I have an object $Posts which contain a title, and a SimTitles field amongst a few others. I need to compare each title to the other titles and give it a Similarity score in the SimTitles field. So if I have 80 $Posts, it will need to cover 6400 re-iterations as each title needs to be scored vs the others.
Apart from the Measure-TitleSimilarity routine which I believe is optimized, can anyone see a way to improve the speed of this double loop that I am missing?
Edit: I have included the function Measure-TitleSimilarity. I am actually passing the array to the function. The whole topic of quantifying arrays for likeness is fascinating. I have tried with Title.ToCharArray() which changes the magic number to a much higher number. It also can produce a match with two completely different titles as long as the characters are the same. (Ex: 'Mother Teresa' would closely match 'Earthmovers' or 'Thermometer' yet clearly not the same meaning). Cosine Similarity if just one method but it seemed easiest to process. @Mclayton and @bryancook - I see the light with your suggestion, but can't grasp tracking what no longer needs to be looked at for similar words.

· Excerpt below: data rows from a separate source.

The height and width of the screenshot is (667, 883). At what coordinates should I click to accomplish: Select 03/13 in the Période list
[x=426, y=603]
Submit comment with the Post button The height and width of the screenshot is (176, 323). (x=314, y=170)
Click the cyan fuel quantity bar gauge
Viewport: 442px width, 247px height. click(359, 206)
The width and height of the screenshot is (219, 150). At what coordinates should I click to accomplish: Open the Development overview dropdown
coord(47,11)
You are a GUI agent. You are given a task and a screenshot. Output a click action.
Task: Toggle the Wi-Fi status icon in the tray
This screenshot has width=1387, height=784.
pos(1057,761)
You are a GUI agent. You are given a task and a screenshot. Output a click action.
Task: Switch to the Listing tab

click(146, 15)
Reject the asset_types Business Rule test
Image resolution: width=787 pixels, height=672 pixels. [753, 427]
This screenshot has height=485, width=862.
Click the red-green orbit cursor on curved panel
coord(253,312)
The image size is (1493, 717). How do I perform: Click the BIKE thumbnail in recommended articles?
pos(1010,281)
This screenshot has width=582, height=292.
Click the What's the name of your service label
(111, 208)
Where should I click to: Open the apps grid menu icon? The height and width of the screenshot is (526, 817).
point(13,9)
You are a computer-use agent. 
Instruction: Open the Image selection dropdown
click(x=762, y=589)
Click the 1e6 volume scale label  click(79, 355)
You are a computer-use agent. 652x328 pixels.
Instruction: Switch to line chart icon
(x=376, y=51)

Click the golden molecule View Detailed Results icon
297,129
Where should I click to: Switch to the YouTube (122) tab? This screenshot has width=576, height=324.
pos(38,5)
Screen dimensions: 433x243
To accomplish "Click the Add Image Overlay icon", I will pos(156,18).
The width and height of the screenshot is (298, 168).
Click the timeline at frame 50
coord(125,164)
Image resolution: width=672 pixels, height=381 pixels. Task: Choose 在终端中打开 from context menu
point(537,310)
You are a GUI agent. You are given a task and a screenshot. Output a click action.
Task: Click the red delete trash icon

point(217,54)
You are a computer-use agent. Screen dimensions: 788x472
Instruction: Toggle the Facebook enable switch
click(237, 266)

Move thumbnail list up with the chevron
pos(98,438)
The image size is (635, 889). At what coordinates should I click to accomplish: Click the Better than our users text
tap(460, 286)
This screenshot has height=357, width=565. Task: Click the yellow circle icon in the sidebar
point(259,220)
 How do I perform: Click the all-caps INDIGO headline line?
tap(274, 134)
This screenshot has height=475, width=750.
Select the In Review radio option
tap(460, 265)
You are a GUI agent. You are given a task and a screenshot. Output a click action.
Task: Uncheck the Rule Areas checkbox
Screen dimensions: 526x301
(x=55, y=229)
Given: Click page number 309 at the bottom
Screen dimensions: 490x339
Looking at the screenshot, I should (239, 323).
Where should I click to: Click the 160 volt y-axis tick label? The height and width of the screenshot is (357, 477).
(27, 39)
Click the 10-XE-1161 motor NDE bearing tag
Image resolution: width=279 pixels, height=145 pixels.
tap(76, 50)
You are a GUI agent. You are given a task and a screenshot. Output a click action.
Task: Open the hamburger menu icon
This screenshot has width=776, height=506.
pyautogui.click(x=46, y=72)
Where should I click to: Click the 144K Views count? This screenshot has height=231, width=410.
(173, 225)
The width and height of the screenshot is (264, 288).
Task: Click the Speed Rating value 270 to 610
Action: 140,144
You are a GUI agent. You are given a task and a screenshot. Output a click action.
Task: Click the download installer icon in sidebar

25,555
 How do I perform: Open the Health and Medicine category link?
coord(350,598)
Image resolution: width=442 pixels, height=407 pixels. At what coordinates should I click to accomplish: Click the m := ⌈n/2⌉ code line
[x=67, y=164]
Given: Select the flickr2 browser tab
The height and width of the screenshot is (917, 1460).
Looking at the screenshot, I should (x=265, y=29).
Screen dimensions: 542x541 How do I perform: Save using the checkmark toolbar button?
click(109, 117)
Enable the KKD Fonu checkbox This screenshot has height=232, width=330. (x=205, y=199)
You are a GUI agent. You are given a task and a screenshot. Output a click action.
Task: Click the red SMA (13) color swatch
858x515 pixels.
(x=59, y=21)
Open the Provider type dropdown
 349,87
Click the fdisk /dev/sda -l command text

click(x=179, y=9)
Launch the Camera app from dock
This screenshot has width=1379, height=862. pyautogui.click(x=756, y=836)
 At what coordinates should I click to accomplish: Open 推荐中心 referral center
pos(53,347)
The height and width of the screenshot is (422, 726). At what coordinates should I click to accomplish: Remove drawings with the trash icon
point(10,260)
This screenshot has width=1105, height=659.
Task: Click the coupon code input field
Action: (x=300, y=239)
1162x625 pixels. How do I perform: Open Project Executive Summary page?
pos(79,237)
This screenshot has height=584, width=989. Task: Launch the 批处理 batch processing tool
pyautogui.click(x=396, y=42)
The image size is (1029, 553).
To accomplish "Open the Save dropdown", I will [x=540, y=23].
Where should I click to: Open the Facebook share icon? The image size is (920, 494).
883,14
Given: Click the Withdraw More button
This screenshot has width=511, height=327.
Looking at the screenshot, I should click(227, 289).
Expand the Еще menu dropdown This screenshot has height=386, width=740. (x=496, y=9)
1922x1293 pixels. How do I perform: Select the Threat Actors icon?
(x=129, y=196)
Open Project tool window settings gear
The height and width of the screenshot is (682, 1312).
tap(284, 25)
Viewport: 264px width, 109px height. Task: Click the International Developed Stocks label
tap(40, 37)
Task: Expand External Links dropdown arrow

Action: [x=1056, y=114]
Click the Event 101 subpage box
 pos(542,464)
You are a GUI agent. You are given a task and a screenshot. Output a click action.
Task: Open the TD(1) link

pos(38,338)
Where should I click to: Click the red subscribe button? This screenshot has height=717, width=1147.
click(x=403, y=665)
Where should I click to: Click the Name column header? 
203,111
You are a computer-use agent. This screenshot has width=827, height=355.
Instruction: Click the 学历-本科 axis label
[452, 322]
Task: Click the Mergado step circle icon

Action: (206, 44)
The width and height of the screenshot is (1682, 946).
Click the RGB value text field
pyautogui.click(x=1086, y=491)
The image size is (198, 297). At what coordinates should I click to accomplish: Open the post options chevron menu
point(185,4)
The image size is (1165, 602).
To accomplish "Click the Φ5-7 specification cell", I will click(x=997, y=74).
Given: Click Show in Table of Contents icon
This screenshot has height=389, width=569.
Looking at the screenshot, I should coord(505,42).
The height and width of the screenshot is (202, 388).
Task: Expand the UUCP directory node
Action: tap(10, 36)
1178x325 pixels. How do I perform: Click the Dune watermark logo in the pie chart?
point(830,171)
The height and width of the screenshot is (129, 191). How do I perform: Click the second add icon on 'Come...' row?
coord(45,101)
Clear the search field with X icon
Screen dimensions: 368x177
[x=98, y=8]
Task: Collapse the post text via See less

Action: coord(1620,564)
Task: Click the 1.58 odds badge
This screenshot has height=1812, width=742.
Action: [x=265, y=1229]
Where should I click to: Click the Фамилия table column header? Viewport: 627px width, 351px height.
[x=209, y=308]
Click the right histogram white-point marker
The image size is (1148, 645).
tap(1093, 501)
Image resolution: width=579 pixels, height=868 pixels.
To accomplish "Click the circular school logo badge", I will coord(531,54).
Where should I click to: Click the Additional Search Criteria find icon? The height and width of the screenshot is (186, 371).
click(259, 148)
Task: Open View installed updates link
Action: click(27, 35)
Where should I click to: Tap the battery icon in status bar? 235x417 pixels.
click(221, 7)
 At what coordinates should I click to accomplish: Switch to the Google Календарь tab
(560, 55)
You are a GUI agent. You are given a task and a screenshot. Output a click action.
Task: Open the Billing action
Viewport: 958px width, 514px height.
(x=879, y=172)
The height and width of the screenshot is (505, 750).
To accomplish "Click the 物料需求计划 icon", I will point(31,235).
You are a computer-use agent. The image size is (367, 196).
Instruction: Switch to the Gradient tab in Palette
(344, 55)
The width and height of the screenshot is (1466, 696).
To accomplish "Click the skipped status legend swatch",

Function Get-SimTitles([psobject]$NewPosts) {
$CKTitles = $NewPosts.title
foreach ($Ck in $CkTitles) {
$NewPosts | & {
process {
if ((Measure-TitleSimilarity $Ck.split(' ') $_.title.split(' ') -gt .2) {
$_.SimTitles = $_.SimTitles + 1
}
}
}
}
}
Function Measure-TitleSimilarity
{
## Based on VectorSimilarity by .AUTHOR Lee Holmes
## Modified slightly to match use
[CmdletBinding()]
param(
[Parameter(Position = 0)]
$Title1,
[Parameter(Position = 1)]
$Title2
)
$allkeys = @($Title1) + @($Title2) | Sort-Object -Unique
$set1Hash = @{}
$set2Hash = @{}
$setsToProcess = @($Title1, $Set1Hash), @($Title2, $Set2Hash)
foreach($set in $setsToProcess)
{
$set[0] | Foreach-Object {
$value = 1
$set[1][$_] = $value
}
}
$dot = 0
$mag1 = 0
$mag2 = 0
foreach($key in $allkeys)
{
$dot += $set1Hash[$key] * $set2Hash[$key]
$mag1 += ($set1Hash[$key] * $set1Hash[$key])
$mag2 += ($set2Hash[$key] * $set2Hash[$key])
}
$mag1 = [Math]::Sqrt($mag1)
$mag2 = [Math]::Sqrt($mag2)
return [Math]::Round($dot / ($mag1 * $mag2), 3)
}